Required work »
Of the lines below, copy those that hold the word "computer".

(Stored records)
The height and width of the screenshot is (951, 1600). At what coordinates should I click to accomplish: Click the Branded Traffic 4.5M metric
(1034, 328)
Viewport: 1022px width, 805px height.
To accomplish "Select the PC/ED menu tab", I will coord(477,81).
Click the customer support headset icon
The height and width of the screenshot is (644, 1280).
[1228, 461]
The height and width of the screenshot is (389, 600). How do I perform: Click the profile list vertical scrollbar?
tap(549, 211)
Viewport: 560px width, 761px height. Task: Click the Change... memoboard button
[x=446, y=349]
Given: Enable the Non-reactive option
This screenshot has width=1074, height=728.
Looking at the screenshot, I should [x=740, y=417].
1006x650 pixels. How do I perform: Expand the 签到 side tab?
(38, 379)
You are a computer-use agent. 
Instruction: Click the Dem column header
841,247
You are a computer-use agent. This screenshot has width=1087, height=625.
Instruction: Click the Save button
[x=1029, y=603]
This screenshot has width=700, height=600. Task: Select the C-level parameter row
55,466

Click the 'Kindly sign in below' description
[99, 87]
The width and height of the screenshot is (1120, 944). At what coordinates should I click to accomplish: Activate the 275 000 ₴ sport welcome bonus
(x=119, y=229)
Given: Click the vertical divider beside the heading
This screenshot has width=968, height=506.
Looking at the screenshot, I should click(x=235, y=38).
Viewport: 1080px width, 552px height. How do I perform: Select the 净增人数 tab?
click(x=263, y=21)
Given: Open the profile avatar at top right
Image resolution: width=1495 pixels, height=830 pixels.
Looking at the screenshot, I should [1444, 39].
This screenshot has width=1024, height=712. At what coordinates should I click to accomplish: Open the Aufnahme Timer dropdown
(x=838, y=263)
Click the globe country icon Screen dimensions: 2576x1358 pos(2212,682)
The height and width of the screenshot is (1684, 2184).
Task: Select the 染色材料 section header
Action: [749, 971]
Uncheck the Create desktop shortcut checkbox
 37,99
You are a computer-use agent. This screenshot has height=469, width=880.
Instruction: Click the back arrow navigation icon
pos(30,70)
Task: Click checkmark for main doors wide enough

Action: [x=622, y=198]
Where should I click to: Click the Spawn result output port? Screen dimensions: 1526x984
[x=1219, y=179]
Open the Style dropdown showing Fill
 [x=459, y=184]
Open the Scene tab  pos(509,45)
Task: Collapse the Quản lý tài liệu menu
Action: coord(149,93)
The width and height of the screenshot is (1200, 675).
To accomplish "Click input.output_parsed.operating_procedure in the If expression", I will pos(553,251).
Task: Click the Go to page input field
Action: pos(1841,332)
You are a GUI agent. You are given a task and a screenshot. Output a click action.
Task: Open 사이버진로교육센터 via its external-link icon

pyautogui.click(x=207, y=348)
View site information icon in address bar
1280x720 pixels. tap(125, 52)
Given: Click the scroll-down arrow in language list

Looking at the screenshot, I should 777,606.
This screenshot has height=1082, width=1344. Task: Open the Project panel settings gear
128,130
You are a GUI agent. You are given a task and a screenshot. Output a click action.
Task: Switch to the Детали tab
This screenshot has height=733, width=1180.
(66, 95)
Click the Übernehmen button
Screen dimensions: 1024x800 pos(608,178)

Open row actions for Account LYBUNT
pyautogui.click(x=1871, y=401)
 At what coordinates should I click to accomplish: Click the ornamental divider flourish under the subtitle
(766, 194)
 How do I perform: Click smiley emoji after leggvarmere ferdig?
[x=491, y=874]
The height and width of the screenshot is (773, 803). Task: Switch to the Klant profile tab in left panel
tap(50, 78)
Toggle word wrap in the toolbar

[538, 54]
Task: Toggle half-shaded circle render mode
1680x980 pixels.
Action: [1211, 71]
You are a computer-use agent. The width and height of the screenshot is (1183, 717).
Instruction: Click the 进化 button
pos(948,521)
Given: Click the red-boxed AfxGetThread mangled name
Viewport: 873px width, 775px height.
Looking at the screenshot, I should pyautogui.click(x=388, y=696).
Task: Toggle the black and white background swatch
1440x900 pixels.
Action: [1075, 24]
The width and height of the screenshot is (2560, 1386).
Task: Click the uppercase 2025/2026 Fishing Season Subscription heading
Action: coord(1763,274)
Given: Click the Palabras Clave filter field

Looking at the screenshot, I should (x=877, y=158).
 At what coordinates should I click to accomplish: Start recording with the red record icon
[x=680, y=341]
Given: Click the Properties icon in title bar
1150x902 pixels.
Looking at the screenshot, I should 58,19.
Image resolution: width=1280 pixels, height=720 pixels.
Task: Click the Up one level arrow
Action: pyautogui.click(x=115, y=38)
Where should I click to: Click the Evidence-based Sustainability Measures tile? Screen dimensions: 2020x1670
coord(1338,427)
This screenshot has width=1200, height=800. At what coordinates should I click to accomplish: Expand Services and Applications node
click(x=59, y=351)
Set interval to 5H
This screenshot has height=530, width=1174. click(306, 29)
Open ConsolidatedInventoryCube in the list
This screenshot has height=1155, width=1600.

Final answer »
You are a computer-use agent. 
You are a computer-use agent. This screenshot has width=1087, height=625.
You are a computer-use agent. This screenshot has height=469, width=880.
You are a computer-use agent. The width and height of the screenshot is (1183, 717).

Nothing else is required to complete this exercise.